Composition (Re-Encoding MPRE). The composition property of REs ([3, 4]) asserts that if we take an encoding g(xr) of f(x), view it as a deterministic function \(g'(x,r)\) over x and r, and re-encode this function by a another RE \(h(x,r;r')\), then the function \(h'(x;(r,r'))\) is an encoding of f. We prove a similar statement regarding MPRE’s.

Lemma 1

(Composition). Let \((f(x_1,\ldots ,x_n),P)\) be an n-party functionality and assume that the functionality \((g((x_1,r_1)\ldots ,(x_n,r_n)),Q)\) perfectly encodes f with threshold \(\tau _1\) and no internal randomness. Further assume that the functionality \((h(((x_1,r_1),r'_1)\ldots ,((x_n,r_n),r'_n);r'_0),M)\) perfectly encodes the functionality (gQ) (viewed as a deterministic functionality over the domain \((X')^n\) where \(X'=(X\times R)\) with threshold \(\tau _2\)). Then, the functionality \((h',M)\), where

$$\begin{aligned} h'((x_1,(r_1,r'_1)),\ldots , (x_n,(r_n,r'_n));r'_0):= h(((x_1,r_1),r'_1)\ldots ,((x_n,r_n),r'_n)), \end{aligned}$$

is a perfect MPRE of f with threshold \(\min (\tau _1,\tau _2)\).

(Observe that \(h'\) is defined identically to h except each party i treats \(x_i\) as its deterministic input of i and \((r_i,r'_i)\) as its randomness.)

A similar lemma holds in the computational setting as well.

Lemma 2

(Composition (Computational version)). Let \(f=\{ f_{\lambda } \}\) be an infinite family of \(n(\lambda )\)-party functionalities which is computationally encoded by the families of functionalities \(g=\{ g_{\lambda } \}\) with privacy threshold \(\tau (\lambda )\) and with no internal randomness. Suppose that \(h=\{ h_{\lambda } \}\) computationally encode g with privacy threshold of \(\tau '(\lambda )\). Then, \((h',P)\), defined as in Lemma 1, forms a computational encoding of f with privacy threshold of \(\min (\tau ,\tau ')\).

4 Encoding via Protocol-Compatible Functionalities

In this section we show that any functionality f can be encoded by a so-called protocol compatible functionality g that enjoys “nice” syntactic properties.

4.1 From MPC Protocol to MPRE

We begin by noting that any protocol naturally induces an MPRE as shown below.

Definition 6

(The view functionality). Let \(\pi \) be an n-party protocol in which the i-th party holds a deterministic input \(x_i\) and private randomness \(r_i\). The n-party view functionality \(g_{\pi }\) is defined as follows:

  • The input of the i-th party is \((x_i,r_i)\).

  • The output of the i-th party consists of all the messages that are sent to her in an execution of \(\pi \) (on the inputs \((x_1,r_1),\ldots ,(x_n,r_n)\)).

|---|

YOUR TASKS:
**A.** In the excerpt on re-encoding MPREs, what threshold does Lemma 1 give for the perfect MPRE of f?
**B.** Reproduce word for word the passage in the excerpt on re-encoding MPREs from "We begin by" up to and including "inputs \((x_1,r_1),\ldots ,(x_n,r_n)\)).".
**C.** Write the next part of the excerpt on re-encoding MPREs, picking up right after its last sentence.

|---|

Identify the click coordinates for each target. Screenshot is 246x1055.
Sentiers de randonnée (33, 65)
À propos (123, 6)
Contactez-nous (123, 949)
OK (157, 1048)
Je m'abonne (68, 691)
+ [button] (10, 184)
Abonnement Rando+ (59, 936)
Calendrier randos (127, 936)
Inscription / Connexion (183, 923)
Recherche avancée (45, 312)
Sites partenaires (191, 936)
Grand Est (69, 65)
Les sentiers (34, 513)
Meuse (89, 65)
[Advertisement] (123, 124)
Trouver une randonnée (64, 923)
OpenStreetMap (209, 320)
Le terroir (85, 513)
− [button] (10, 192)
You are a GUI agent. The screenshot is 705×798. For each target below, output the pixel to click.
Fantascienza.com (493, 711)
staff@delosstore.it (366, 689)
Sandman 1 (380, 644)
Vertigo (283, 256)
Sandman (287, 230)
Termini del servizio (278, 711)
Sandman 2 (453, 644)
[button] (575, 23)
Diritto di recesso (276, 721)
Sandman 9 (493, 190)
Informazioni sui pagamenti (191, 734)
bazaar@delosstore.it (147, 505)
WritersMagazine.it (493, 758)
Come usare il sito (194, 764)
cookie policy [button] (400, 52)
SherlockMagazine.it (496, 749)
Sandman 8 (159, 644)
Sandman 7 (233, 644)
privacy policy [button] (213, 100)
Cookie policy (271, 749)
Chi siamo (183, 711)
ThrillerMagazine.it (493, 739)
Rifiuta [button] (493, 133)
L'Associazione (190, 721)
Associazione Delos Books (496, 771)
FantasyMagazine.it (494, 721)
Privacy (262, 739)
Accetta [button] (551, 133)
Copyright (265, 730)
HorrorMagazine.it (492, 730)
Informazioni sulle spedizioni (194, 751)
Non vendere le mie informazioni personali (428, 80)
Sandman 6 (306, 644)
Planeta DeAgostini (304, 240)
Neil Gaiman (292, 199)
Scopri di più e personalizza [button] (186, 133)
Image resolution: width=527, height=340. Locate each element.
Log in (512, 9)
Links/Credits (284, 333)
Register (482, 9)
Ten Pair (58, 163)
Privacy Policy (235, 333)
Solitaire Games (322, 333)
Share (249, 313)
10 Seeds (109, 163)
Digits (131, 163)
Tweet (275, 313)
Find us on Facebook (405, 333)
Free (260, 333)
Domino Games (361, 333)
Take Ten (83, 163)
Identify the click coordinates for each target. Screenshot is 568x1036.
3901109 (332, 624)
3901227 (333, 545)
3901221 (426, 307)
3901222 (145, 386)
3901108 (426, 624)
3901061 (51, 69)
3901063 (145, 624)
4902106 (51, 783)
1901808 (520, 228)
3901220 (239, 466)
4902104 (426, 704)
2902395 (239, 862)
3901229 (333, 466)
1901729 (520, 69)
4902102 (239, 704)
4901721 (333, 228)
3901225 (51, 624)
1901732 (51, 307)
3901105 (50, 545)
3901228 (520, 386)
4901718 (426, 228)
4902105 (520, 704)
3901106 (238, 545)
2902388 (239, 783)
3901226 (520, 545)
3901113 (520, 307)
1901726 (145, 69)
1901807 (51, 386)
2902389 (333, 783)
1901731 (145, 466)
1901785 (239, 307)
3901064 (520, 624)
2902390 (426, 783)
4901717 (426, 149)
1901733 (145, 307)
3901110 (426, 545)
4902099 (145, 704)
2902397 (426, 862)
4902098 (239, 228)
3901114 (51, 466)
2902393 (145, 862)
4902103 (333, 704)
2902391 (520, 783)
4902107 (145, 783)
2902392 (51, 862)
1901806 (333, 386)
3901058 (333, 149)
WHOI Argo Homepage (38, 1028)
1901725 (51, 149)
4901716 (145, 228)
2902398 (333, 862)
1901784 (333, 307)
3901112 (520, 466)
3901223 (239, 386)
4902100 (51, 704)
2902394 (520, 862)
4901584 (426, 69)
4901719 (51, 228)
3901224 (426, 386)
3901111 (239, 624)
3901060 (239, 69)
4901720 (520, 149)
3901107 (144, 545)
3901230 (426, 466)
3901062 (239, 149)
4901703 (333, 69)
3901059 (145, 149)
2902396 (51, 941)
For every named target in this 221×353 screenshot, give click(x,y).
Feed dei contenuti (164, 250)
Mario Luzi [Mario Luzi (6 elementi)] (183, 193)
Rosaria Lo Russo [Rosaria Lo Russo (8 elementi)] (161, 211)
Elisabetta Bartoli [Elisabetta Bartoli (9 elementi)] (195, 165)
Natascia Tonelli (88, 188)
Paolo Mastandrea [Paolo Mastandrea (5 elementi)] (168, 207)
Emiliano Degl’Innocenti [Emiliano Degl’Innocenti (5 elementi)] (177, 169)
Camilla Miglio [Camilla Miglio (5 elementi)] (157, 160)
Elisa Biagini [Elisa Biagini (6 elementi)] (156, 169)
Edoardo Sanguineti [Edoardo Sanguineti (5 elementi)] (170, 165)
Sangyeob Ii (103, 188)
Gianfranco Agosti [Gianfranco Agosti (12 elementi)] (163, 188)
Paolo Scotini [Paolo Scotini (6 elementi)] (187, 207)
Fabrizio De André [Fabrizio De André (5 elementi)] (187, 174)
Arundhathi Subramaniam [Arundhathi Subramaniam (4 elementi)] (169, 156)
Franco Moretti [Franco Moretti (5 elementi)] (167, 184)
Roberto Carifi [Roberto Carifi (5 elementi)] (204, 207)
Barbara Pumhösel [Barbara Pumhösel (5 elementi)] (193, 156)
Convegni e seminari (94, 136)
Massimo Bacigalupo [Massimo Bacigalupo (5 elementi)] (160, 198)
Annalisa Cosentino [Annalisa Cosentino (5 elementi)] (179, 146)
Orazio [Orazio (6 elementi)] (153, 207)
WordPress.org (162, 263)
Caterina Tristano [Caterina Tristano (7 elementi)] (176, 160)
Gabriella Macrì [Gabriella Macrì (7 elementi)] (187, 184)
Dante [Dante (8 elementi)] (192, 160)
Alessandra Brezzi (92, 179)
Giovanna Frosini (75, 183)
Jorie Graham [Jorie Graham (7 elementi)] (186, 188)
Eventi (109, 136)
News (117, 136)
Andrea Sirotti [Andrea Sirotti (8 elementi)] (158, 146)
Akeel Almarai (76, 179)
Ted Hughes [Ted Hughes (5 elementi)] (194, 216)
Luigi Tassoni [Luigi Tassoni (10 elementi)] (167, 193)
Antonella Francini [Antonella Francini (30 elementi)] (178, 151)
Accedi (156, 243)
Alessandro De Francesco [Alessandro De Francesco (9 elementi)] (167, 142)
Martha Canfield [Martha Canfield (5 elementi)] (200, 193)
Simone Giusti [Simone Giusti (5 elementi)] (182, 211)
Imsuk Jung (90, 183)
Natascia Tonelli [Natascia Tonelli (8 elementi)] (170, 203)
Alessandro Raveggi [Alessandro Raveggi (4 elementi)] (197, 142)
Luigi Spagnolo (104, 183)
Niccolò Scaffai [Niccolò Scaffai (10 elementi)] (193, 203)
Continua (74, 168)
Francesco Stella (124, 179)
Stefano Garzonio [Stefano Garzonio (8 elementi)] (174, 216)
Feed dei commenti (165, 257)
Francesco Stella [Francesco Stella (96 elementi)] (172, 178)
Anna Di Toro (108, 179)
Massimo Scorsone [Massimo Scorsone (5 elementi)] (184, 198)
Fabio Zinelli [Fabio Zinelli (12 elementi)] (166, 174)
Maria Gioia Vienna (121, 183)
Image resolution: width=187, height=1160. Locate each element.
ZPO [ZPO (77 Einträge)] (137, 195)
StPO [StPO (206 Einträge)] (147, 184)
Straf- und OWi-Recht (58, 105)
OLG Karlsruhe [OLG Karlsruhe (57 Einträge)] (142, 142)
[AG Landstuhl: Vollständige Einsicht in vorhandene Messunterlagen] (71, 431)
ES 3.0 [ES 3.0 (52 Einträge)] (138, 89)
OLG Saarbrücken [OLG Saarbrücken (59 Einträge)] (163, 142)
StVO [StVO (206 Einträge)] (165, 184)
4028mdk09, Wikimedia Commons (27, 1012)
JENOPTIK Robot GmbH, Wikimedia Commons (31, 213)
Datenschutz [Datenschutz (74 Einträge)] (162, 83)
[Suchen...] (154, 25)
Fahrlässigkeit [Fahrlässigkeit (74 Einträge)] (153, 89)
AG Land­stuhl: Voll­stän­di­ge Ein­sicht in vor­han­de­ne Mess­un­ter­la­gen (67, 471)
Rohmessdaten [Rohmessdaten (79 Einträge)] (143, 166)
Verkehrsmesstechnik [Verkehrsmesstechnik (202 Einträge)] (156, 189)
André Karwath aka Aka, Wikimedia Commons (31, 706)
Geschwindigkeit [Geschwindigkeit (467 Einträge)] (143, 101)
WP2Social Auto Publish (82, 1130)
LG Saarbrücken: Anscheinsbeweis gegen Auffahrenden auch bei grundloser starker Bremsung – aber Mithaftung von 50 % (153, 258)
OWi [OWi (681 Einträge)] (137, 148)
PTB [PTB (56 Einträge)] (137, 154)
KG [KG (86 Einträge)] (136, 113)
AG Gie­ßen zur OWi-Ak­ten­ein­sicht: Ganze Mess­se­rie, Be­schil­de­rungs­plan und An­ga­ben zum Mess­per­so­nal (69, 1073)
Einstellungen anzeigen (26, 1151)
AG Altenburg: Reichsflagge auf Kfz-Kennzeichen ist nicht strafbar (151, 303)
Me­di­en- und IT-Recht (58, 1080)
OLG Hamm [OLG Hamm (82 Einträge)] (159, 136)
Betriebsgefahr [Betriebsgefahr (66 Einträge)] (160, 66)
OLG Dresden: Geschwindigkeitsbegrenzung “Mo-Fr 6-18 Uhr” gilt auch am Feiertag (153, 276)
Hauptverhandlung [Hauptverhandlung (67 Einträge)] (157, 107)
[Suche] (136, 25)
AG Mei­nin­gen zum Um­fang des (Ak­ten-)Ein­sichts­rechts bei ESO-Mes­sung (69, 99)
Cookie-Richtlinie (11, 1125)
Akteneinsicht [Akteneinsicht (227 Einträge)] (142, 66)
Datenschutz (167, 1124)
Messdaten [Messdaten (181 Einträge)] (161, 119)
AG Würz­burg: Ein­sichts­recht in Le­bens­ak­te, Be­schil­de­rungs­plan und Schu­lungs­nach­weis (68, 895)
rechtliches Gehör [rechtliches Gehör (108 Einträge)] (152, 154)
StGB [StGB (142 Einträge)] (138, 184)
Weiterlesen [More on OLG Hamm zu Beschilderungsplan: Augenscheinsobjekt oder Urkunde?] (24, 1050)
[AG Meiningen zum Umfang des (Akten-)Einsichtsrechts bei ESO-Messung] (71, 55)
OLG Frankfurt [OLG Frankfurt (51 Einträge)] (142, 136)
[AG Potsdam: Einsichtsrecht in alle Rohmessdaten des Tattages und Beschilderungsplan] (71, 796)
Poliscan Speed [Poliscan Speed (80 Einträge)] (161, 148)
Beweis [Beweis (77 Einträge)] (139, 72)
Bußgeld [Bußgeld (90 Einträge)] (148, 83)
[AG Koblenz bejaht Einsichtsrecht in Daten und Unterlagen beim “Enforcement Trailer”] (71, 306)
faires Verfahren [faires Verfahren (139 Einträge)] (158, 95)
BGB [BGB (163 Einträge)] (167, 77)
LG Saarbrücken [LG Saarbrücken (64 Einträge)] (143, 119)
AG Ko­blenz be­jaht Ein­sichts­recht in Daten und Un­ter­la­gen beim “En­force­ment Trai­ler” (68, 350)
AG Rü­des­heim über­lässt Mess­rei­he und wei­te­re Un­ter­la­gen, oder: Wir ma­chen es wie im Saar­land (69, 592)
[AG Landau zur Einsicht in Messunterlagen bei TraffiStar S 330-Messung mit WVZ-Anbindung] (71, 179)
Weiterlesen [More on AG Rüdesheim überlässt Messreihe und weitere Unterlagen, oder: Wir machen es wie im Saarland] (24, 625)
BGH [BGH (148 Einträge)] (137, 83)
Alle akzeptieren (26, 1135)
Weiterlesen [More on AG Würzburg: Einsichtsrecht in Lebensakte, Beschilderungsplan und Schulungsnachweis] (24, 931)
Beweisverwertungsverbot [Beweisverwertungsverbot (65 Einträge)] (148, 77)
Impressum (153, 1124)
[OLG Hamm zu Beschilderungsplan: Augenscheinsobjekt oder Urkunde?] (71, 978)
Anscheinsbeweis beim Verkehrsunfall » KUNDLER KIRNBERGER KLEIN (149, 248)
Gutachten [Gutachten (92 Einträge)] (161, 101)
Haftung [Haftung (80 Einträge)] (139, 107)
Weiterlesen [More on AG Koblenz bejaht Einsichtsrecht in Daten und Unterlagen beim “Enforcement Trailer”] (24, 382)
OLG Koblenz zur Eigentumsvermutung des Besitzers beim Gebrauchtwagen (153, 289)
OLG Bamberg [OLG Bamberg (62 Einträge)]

|---|

EXPECTED RESULTS:
**A.** The threshold is \(\min (\tau _1,\tau _2)\).

**B.**
We begin by noting that any protocol naturally induces an MPRE as shown below.

Definition 6

(The view functionality). Let \(\pi \) be an n-party protocol in which the i-th party holds a deterministic input \(x_i\) and private randomness \(r_i\). The n-party view functionality \(g_{\pi }\) is defined as follows:

  • The input of the i-th party is \((x_i,r_i)\).

  • The output of the i-th party consists of all the messages that are sent to her in an execution of \(\pi \) (on the inputs \((x_1,r_1),\ldots ,(x_n,r_n)\)).

**C.**
We also consider the extended view functionality in which, in addition to the above, \(g_{\pi }\) delivers to each party i all intermediate values that are computed locally by i, where the local computation of every party is viewed as a Boolean circuit.

Note that the view and extended view can deterministically be derived from each other.

Proposition 3

Let \(\pi \) be a protocol that implements the n-party functionality \(f(x_1,\ldots ,x_n)\) with perfect correctness and perfect (resp., computational) privacy against a passive adversary that may corrupt up to \(\tau \) players. Then the view functionality and the extended view functionality of \(\pi \) encode the functionality f with perfect correctness and perfect (resp., computational) privacy threshold \(\tau \).

Proof

The proposition follows immediately from the fact that \(\pi \) privately implements f as per Definition 2. The correctness of \(\pi \) translates into correctness of \(g_{\pi }\) and the \(\tau \)-privacy of the protocol immediately translates into \(\tau \)-privacy of the MPRE.

An extended view functionality \(g_{\pi }\) has several useful syntactic properties. These are captured by the following notion of protocol compatible functionality.

Definition 7

A protocol compatible functionality (fP) is a functionality with no internal randomness that can be represented by a Boolean circuit C as follows.

  • The circuit C takes the same inputs as f. The outputs \(y=(y_1,\ldots ,y_m)\) of f(x) consist of the values of all the wires in the circuit (including internal wires and input wires) sorted under some topological order (inputs are first).

  • The computation in C is performed via two types of gates.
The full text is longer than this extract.